> SELECTED TEXT:
While the forecasts for major economies have differed for 2021, the economic performance, based on data for Q4 of last year was weak across the board. In the US, 140,000 jobs were lost in December, the first negative payroll number since April. Unemployment remains at 6.7%, in other words, there are still 9.8 million fewer jobs relative to the start of the pandemic. Retail sales contracted for the third straight month by 1.9% in the US and 2.9% in the UK and Europe. Furthermore, PMI’s in Europe surprised to the downside indicating a double dip contraction as we start the New Year.

Commodities rebound underpinned by China demand

Commodities have continued to rally since Q2 of last year with some analysts already proclaiming the start of a new ‘supercycle.’ The Bloomberg Spot Commodity index has gained over 55% since March, reaching its highest level since July 2014. Metals and energy have led the boom. Copper and iron Ore prices both hit 9-year highs, while Brent crude is now above $55 per barrel. The biggest driver behind this move has been the sharp recovery of the Chinese economy. Real GDP in 2020 was a positive 2.3%, beating every other major economy by a stretch. Industrial production, which has been the main driver of the recovery grew by 7.3% in December. Another factor has been a weaker dollar, which has depreciated more than 10% against major currencies since March. Yet these cyclical drivers will arguably provide only a short-term boost to commodities.

> AVAILABLE DATA:
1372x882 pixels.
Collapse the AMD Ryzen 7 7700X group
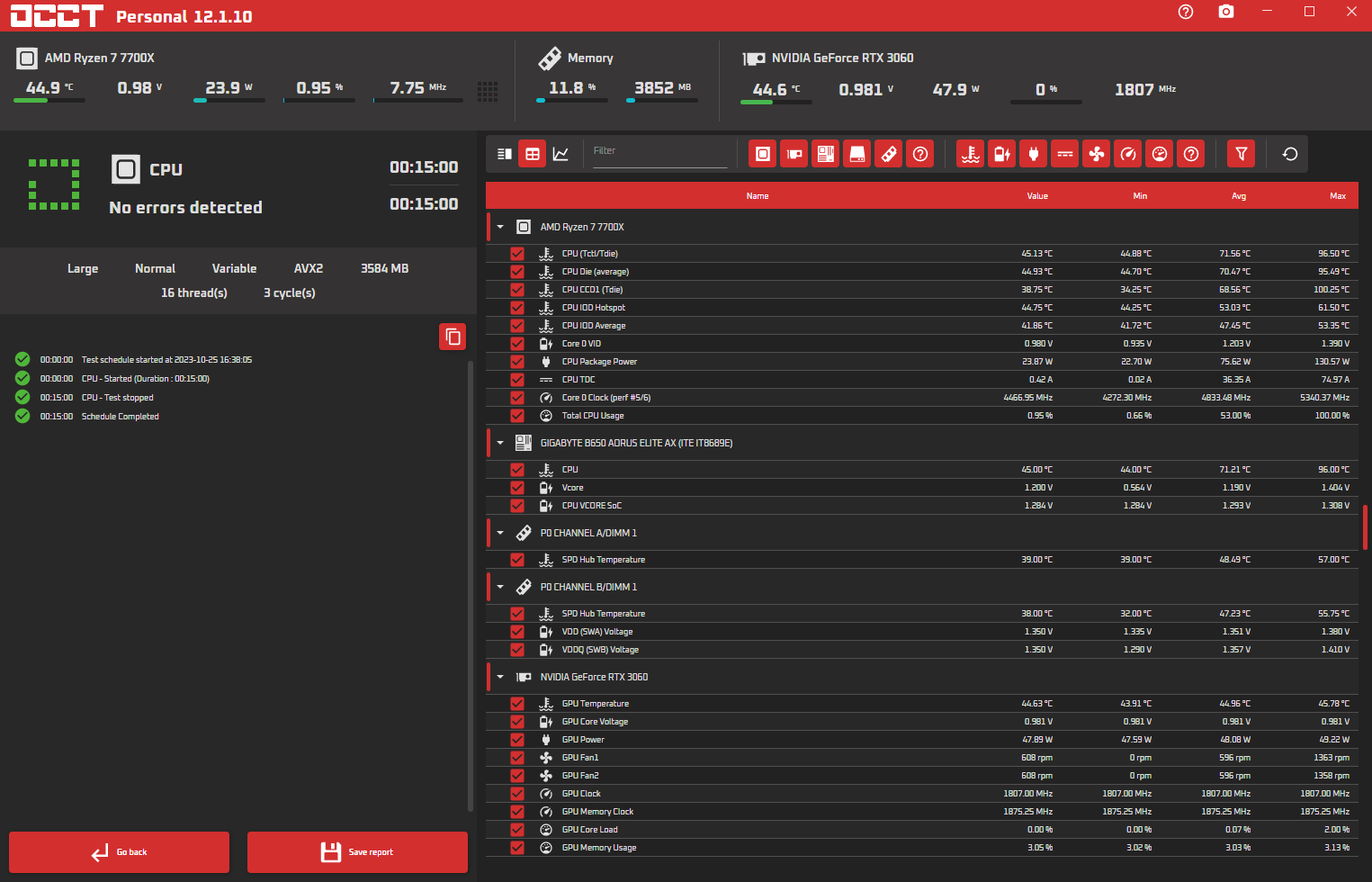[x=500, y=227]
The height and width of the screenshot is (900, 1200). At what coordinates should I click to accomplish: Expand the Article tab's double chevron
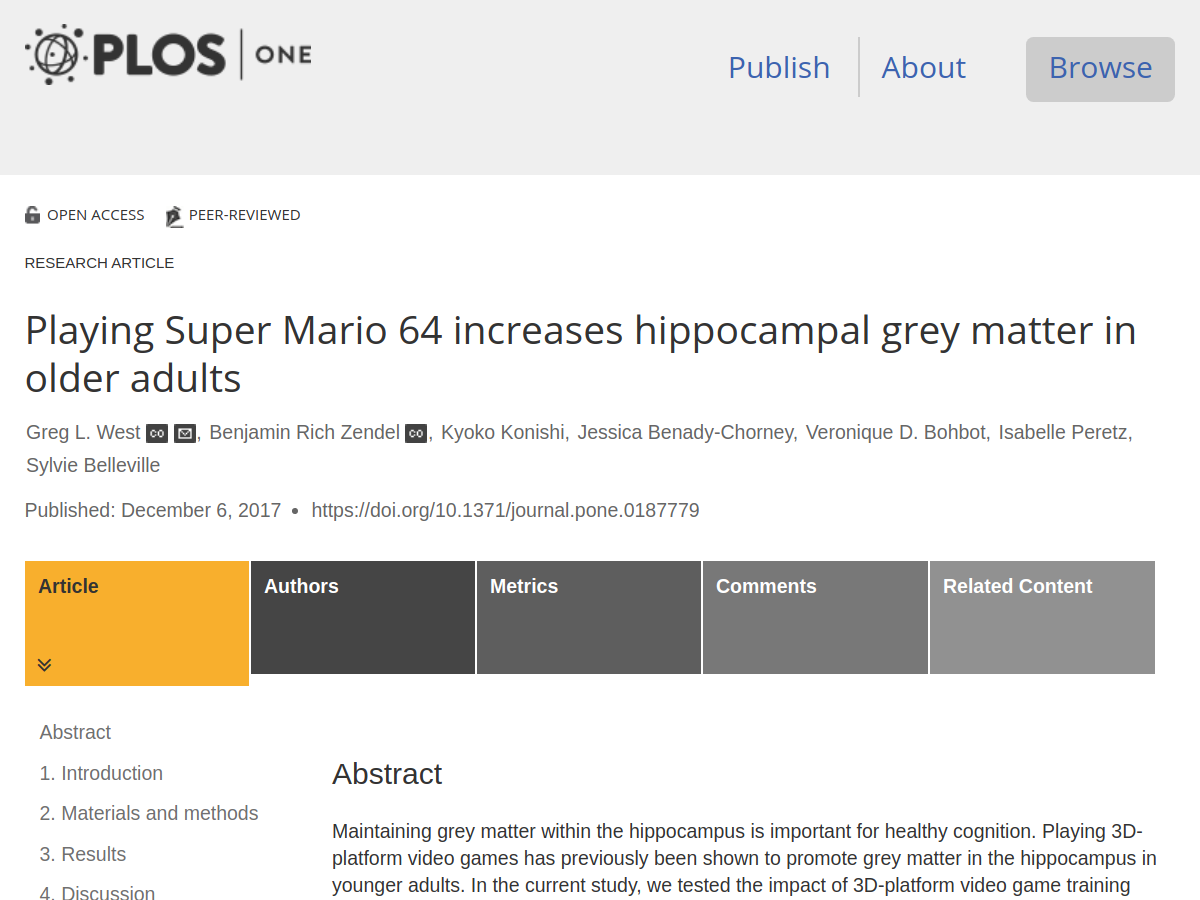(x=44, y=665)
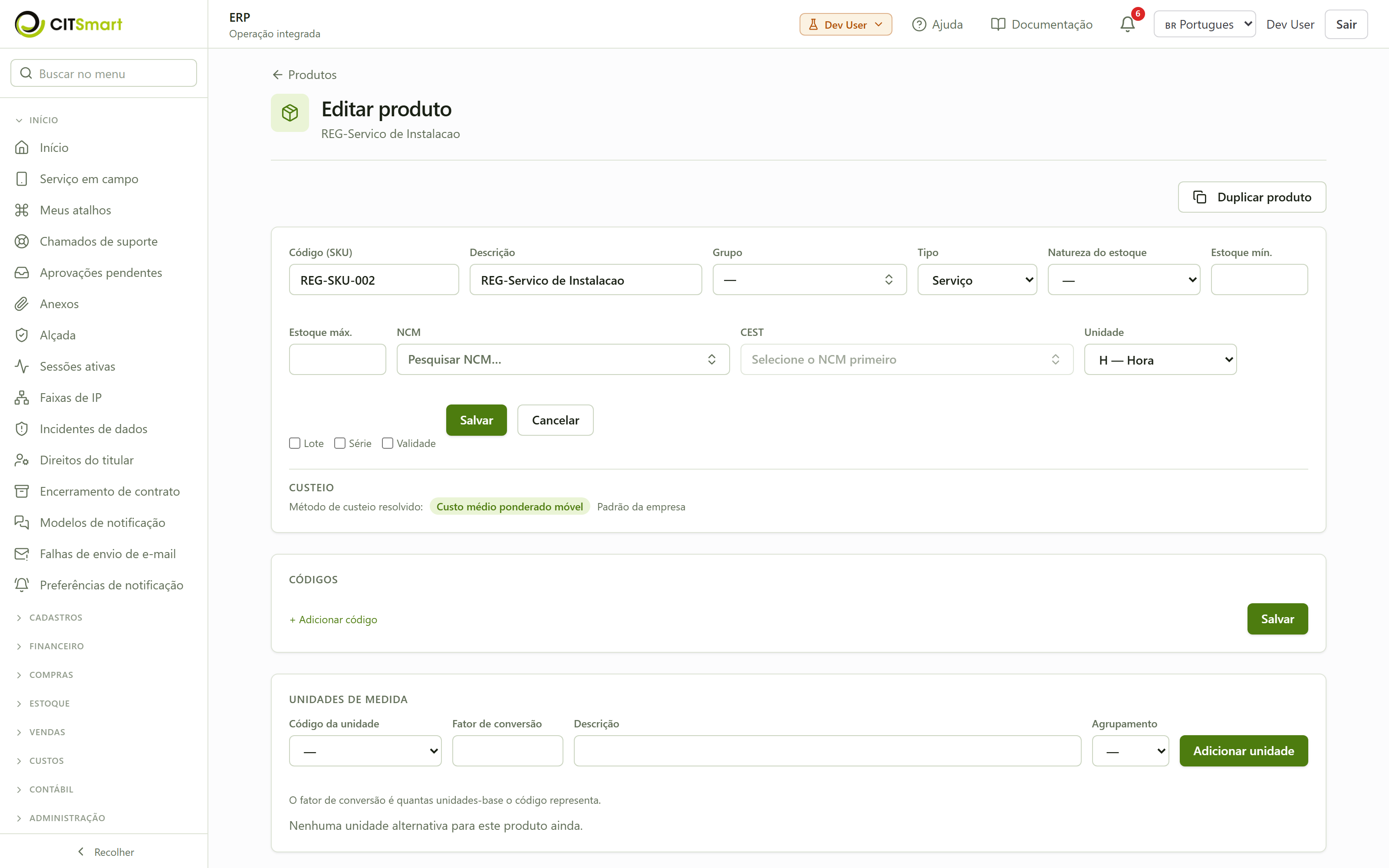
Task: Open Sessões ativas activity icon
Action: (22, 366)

> WORK ITEM:
Write out the whole text on the weak economic data and the commodity rally, word for word. Use only the economic text above, nothing from the entries.

> OUTPUT FOR THIS EXERCISE:
While the forecasts for major economies have differed for 2021, the economic performance, based on data for Q4 of last year was weak across the board. In the US, 140,000 jobs were lost in December, the first negative payroll number since April. Unemployment remains at 6.7%, in other words, there are still 9.8 million fewer jobs relative to the start of the pandemic. Retail sales contracted for the third straight month by 1.9% in the US and 2.9% in the UK and Europe. Furthermore, PMI’s in Europe surprised to the downside indicating a double dip contraction as we start the New Year.

Commodities rebound underpinned by China demand

Commodities have continued to rally since Q2 of last year with some analysts already proclaiming the start of a new ‘supercycle.’ The Bloomberg Spot Commodity index has gained over 55% since March, reaching its highest level since July 2014. Metals and energy have led the boom. Copper and iron Ore prices both hit 9-year highs, while Brent crude is now above $55 per barrel. The biggest driver behind this move has been the sharp recovery of the Chinese economy. Real GDP in 2020 was a positive 2.3%, beating every other major economy by a stretch. Industrial production, which has been the main driver of the recovery grew by 7.3% in December. Another factor has been a weaker dollar, which has depreciated more than 10% against major currencies since March. Yet these cyclical drivers will arguably provide only a short-term boost to commodities.